Even though the sample estimates are in the ballpark of the true population mean, we're seeing some variation. How much variation can we expect? Using descriptive statistics alone, we have no inkling of how "close" a sample estimate might be to the truth.
Enter...the Confidence Interval
To quantify the precision of a sample estimate for the population, we can use a powerful tool in inferential statistics: the confidence interval.
Suppose you take random samples of size 5, 10, 20, 50, and 100 from Glumpland and Dolmania using Calc > Random Data > Sample from columns. Then use Graph > Interval Plot > Multiple Ys to display the 95% confidence intervals for the mean of each sample.
Here's what the interval plots look like for the random samples in my worksheet.
Your plots will look different based on your random samples, but you should notice a similar pattern: The sample mean estimates (the blue dots) tend to vary more from the population mean as the sample sizes decrease. To compensate for this, the intervals "stretch out" more and more, to ensure the same 95% overall probability of "capturing" the true population mean.
The larger samples produce narrower intervals. In fact, using only 50-100 data values, we can closely estimate the mean of over 8.4 million values, and get a general sense of how precise the estimate is likely to be. That's the incredible power of random sampling and inferential statistics!
To display side-by-side confidence intervals of the mean estimates for Glumpland and Dolmania, you can use an interval plot with groups.
Now, you might be tempted to use these results to infer whether there's a statistically significant difference in the mean age of the populations of Glumpland and Dolmania. But don't. Confidence intervals can be misleading for that purpose.
For that, we need another powerful tool of inferential statistics...
Enter...the hypothesis test and p-value
The 2-sample t-test is used to determine whether there is a statistically significant difference in the means of the populations from which the two random samples were drawn. The following table shows the t-test results for each pair of same-sized samples from Glumpland and Dolmania. As the sample size increases, notice what happens to the p-value and the confidence interval for the difference between the population means.
Again, the confidence intervals tend to get wider as the samples get smaller. With smaller samples, we're less certain of the precision of the estimate for the difference..
In fact, only for the two largest random samples (N=50 and N=100) is the p-value less than a 0.05 level of significance, allowing us to conclude that the mean ages of Glumplanders and Dolmanians are statistically different. For the three smallest samples (N=20, N=10, N=5), the p-value is greater than 0.05, and confidence interval for each of these small samples includes 0. Therefore, we cannot conclude that there is difference in the population means.

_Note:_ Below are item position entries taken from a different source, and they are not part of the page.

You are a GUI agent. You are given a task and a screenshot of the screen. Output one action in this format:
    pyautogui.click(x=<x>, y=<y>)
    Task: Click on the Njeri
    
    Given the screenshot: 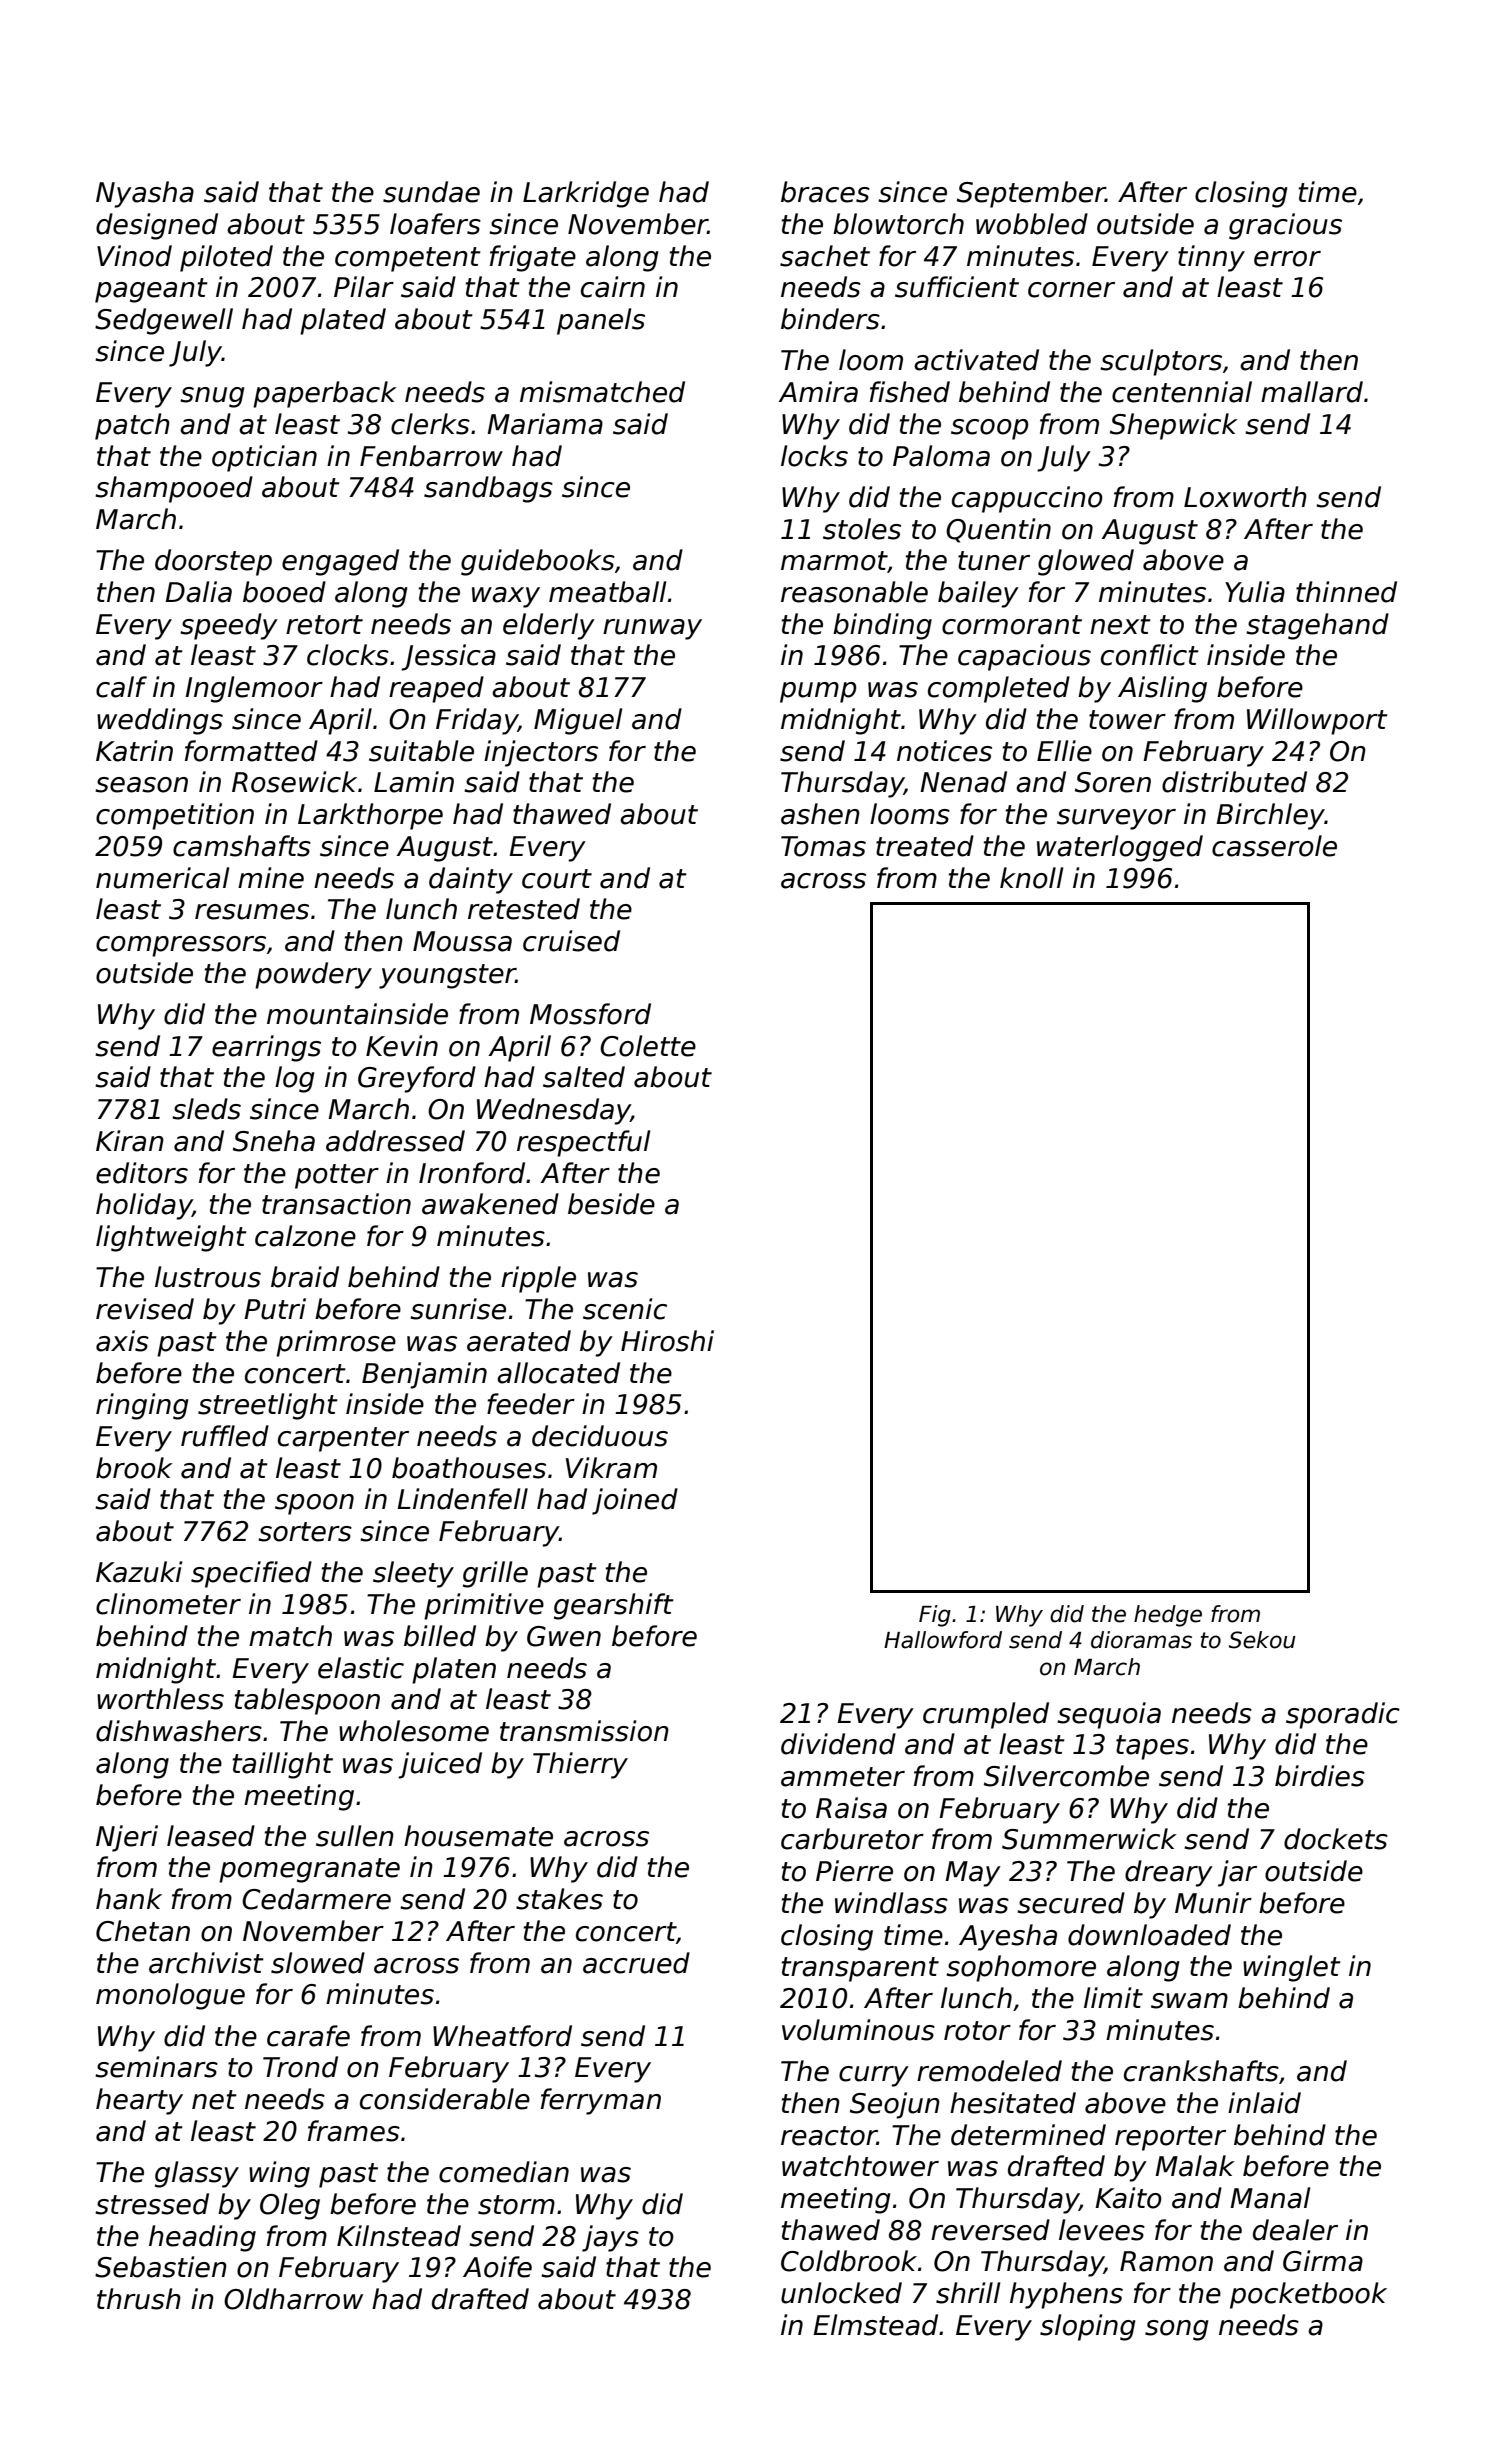 What is the action you would take?
    pyautogui.click(x=127, y=1838)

But remember, we already know that the true population means actually do differ by 5.4 years. We just can't statistically "prove" it with the small samples. That's why statisticians bristle when someone says, "The p-value is not less than 0.05. Therefore, there's no significant difference between the groups." There might very well be. So it's safer to say, especially with small samples, "we don't have enough evidence to conclude that there's a significant difference between the groups."
It's not just a matter of nit-picky semantics. It's simply the truth, as you can see when you take random samples of various sizes from the same known populations and test them for a difference.
If you have a random sample, you should always accompany estimates of statistical parameters with a confidence interval and p-value, whenever possible. Without them, there's no way to know whether you can safely extrapolate to the entire population. But if you already know every value of the population, you're good to go. You don't need a p-value, a t-test, or a CI—any more than you need a clue to determine whats inside a box, if you already know what's in it.